BEGIN Supplied records
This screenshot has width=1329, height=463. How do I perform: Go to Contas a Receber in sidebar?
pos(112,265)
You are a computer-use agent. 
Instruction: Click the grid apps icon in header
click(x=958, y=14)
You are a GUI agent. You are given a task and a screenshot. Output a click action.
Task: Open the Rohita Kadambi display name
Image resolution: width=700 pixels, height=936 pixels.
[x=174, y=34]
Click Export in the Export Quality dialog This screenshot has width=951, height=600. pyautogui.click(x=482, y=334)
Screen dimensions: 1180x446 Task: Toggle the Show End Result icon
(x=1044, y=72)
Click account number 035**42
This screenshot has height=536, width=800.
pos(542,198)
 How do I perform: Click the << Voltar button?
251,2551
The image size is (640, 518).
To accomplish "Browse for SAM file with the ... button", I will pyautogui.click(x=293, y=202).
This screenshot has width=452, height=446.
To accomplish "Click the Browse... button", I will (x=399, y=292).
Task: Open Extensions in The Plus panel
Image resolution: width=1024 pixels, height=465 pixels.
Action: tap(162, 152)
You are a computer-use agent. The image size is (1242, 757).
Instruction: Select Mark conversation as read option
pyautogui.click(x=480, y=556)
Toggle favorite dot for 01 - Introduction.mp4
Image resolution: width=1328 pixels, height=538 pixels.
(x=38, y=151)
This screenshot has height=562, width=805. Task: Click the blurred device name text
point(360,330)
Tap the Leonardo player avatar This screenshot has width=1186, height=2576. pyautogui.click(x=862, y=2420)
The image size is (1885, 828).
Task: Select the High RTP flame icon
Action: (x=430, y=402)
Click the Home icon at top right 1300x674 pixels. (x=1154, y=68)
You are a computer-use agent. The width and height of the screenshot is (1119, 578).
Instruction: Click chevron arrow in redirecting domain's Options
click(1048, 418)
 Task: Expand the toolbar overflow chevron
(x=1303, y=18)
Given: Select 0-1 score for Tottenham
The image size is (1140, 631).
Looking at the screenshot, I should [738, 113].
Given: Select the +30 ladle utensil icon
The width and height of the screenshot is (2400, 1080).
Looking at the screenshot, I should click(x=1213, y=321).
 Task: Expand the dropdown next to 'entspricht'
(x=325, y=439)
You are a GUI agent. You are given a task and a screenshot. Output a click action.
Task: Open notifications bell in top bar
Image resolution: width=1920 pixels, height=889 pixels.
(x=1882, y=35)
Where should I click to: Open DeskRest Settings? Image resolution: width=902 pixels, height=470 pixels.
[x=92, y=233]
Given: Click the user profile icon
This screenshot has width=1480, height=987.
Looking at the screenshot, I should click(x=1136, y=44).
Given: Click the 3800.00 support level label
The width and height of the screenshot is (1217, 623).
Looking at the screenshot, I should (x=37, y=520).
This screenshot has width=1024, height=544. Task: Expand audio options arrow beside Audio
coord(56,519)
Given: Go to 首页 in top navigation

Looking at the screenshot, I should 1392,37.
END Supplied records
» Assignment: Quote each line of the listing above exactly.

» Answer space:
This screenshot has width=1329, height=463. How do I perform: Go to Contas a Receber in sidebar?
pos(112,265)
You are a computer-use agent. 
Instruction: Click the grid apps icon in header
click(x=958, y=14)
You are a GUI agent. You are given a task and a screenshot. Output a click action.
Task: Open the Rohita Kadambi display name
Image resolution: width=700 pixels, height=936 pixels.
[x=174, y=34]
Click Export in the Export Quality dialog This screenshot has width=951, height=600. pyautogui.click(x=482, y=334)
Screen dimensions: 1180x446 Task: Toggle the Show End Result icon
(x=1044, y=72)
Click account number 035**42
This screenshot has height=536, width=800.
pos(542,198)
 How do I perform: Click the << Voltar button?
251,2551
The image size is (640, 518).
To accomplish "Browse for SAM file with the ... button", I will pyautogui.click(x=293, y=202).
This screenshot has width=452, height=446.
To accomplish "Click the Browse... button", I will (x=399, y=292).
Task: Open Extensions in The Plus panel
Image resolution: width=1024 pixels, height=465 pixels.
Action: tap(162, 152)
You are a computer-use agent. The image size is (1242, 757).
Instruction: Select Mark conversation as read option
pyautogui.click(x=480, y=556)
Toggle favorite dot for 01 - Introduction.mp4
Image resolution: width=1328 pixels, height=538 pixels.
(x=38, y=151)
This screenshot has height=562, width=805. Task: Click the blurred device name text
point(360,330)
Tap the Leonardo player avatar This screenshot has width=1186, height=2576. pyautogui.click(x=862, y=2420)
The image size is (1885, 828).
Task: Select the High RTP flame icon
Action: (x=430, y=402)
Click the Home icon at top right 1300x674 pixels. (x=1154, y=68)
You are a computer-use agent. The width and height of the screenshot is (1119, 578).
Instruction: Click chevron arrow in redirecting domain's Options
click(1048, 418)
 Task: Expand the toolbar overflow chevron
(x=1303, y=18)
Given: Select 0-1 score for Tottenham
The image size is (1140, 631).
Looking at the screenshot, I should [738, 113].
Given: Select the +30 ladle utensil icon
The width and height of the screenshot is (2400, 1080).
Looking at the screenshot, I should click(x=1213, y=321).
 Task: Expand the dropdown next to 'entspricht'
(x=325, y=439)
You are a GUI agent. You are given a task and a screenshot. Output a click action.
Task: Open notifications bell in top bar
Image resolution: width=1920 pixels, height=889 pixels.
(x=1882, y=35)
Where should I click to: Open DeskRest Settings? Image resolution: width=902 pixels, height=470 pixels.
[x=92, y=233]
Given: Click the user profile icon
This screenshot has width=1480, height=987.
Looking at the screenshot, I should click(x=1136, y=44).
Given: Click the 3800.00 support level label
The width and height of the screenshot is (1217, 623).
Looking at the screenshot, I should (x=37, y=520).
This screenshot has width=1024, height=544. Task: Expand audio options arrow beside Audio
coord(56,519)
Given: Go to 首页 in top navigation

Looking at the screenshot, I should 1392,37.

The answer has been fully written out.